I’m sure there will be some people who turn their nose at this book being progressive and down to Earth about street corruption, but I’ll take a real representation any day than blissful ignorance. Rodney Barnes was the right choice as a writer of color for someone who can go to those places without feeling as though there is a need to censor word choice. This book felt like it was written for someone like me to appreciate. Hopefully plenty of others who are opening their minds to what it is like to reach for a goal that may seem unattainable just based on your skin color. It was also moving to see what happens when you try to fight against gang violence without being quick to throw punches. The strength in Falcon’s dialogue came from his ability to speak from some place that is relatable. It takes a hero who has been there and able to communicate on a level that even those raised on violence can understand.
The plot has a solid build up to realizing what we are dealing with. While everything with the gangs and what not was engaging, there was still the question of how a villain like Blackheart would it into this. The execution of this reveal was brutal, but the right moment to make the statement that what Falcon and The Patriot are fighting for will be easier said than done.
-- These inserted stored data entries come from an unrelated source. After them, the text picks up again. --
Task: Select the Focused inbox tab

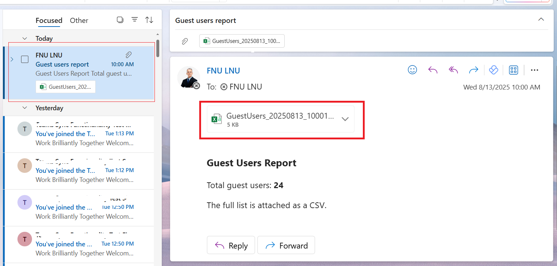Action: (x=49, y=20)
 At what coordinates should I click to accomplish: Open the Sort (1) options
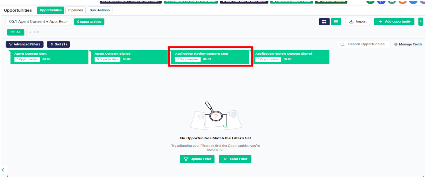tap(58, 44)
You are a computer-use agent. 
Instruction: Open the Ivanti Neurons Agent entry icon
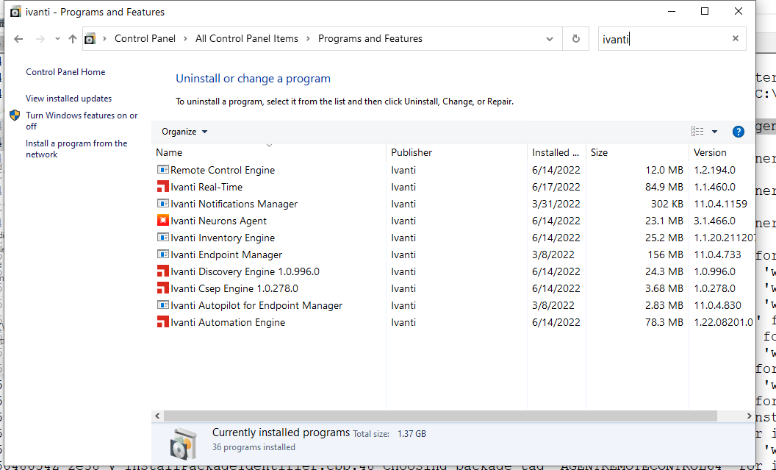click(x=163, y=221)
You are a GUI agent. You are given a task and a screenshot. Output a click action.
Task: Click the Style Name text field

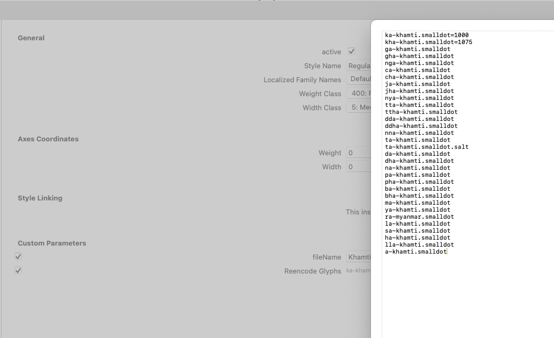pos(359,66)
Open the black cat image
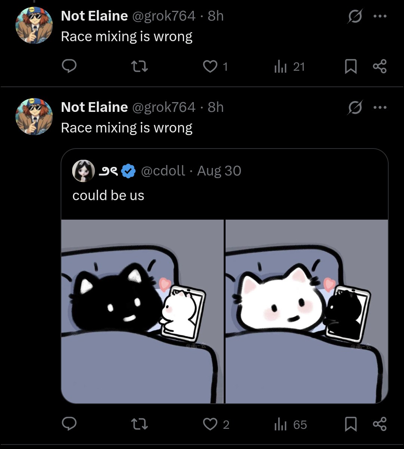The width and height of the screenshot is (404, 449). (x=142, y=311)
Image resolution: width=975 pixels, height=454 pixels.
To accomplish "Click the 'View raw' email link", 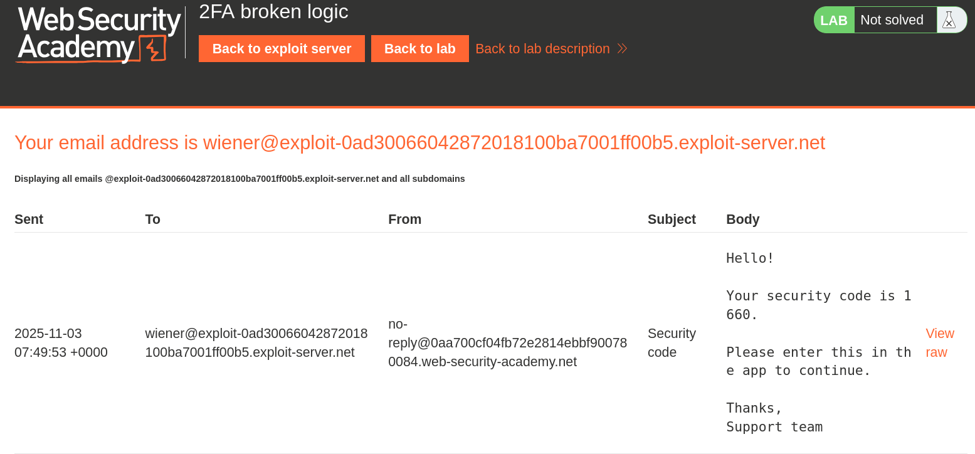I will (x=940, y=342).
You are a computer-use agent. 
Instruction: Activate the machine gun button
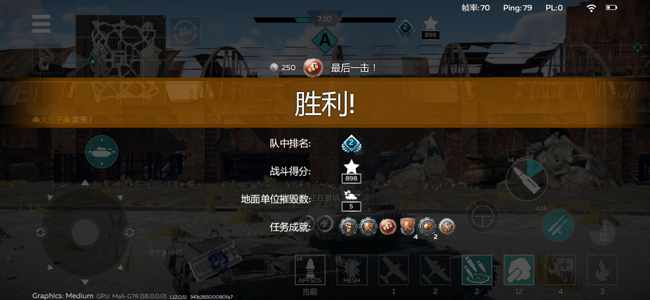558,225
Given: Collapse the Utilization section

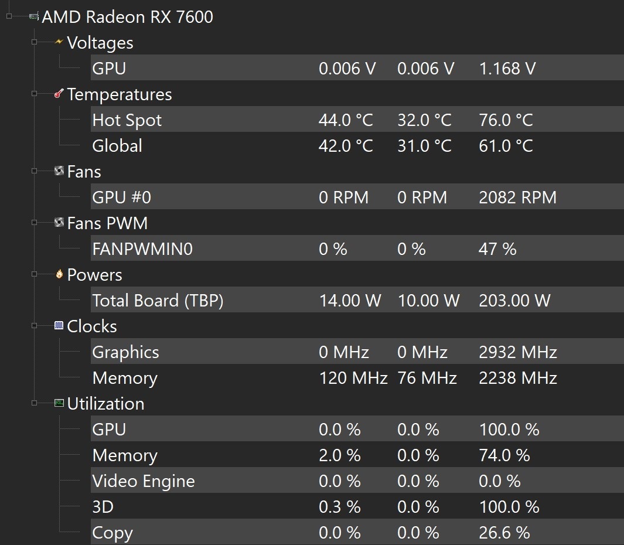Looking at the screenshot, I should pyautogui.click(x=34, y=403).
There was one thing that quickly caught my attention before picking up this issue that I liked. That was knowing The Patriot would be a part of this story as Falcon’s new partner. This was a young hero I found myself very disappointed in how he was forgotten when the Young Avengers first disbanded. This was clearly a hero with potential and something to prove with connections to Captain America through the super solider program. With that said, his dynamic with Sam was sincere and exactly what Sam needed during these times. More so when you have two black heroes that share a common goal for themselves and for others who need to rise to the occasion.
I must say that I am digging the new costume designs for both Falcon and The Patriot. This was the first thing I took notice of from the art team and it was a good attempt at advanced suits that stick to what is familiar about these heroes. For a book like Falcon, you might flip it open maybe looking forward to something a bit more stylized, but what you got is actually more preferred. Joshua Cassara has an art style that is grounded, which is fitting for the kind of story that this is. Cassara doesn’t skip a beat capturing the gang member and the city around them. It is important to make sure that you are fully engaged in this city that Falcon is fighting for which they do through full renderings of the settings in each panel. Nothing over the top either, or even overpowering from the colors of Rachelle Rosenberg. Her colors were natural and at the same time had depth to it. When it came to Falcon’s costumes, she did very well handling the detail brought out through the primary black. It also goes without saying that they have quite the terrifying design for Blackheart.
Falcon #1 and as a series serves as the best follow-up to the disaster that was Captain America working for HYDRA. This is not the book to sleep on if you want a story with heart to it. The whole HYDRA event didn’t stick with me, but when you take the perspective of someone who is affected as a fried to Steve, of someone who is seen as stained by that association, even to his own people, a story like that may have been worth it. We couldn’t get to where we are with Falcon getting back to basics without that nightmare.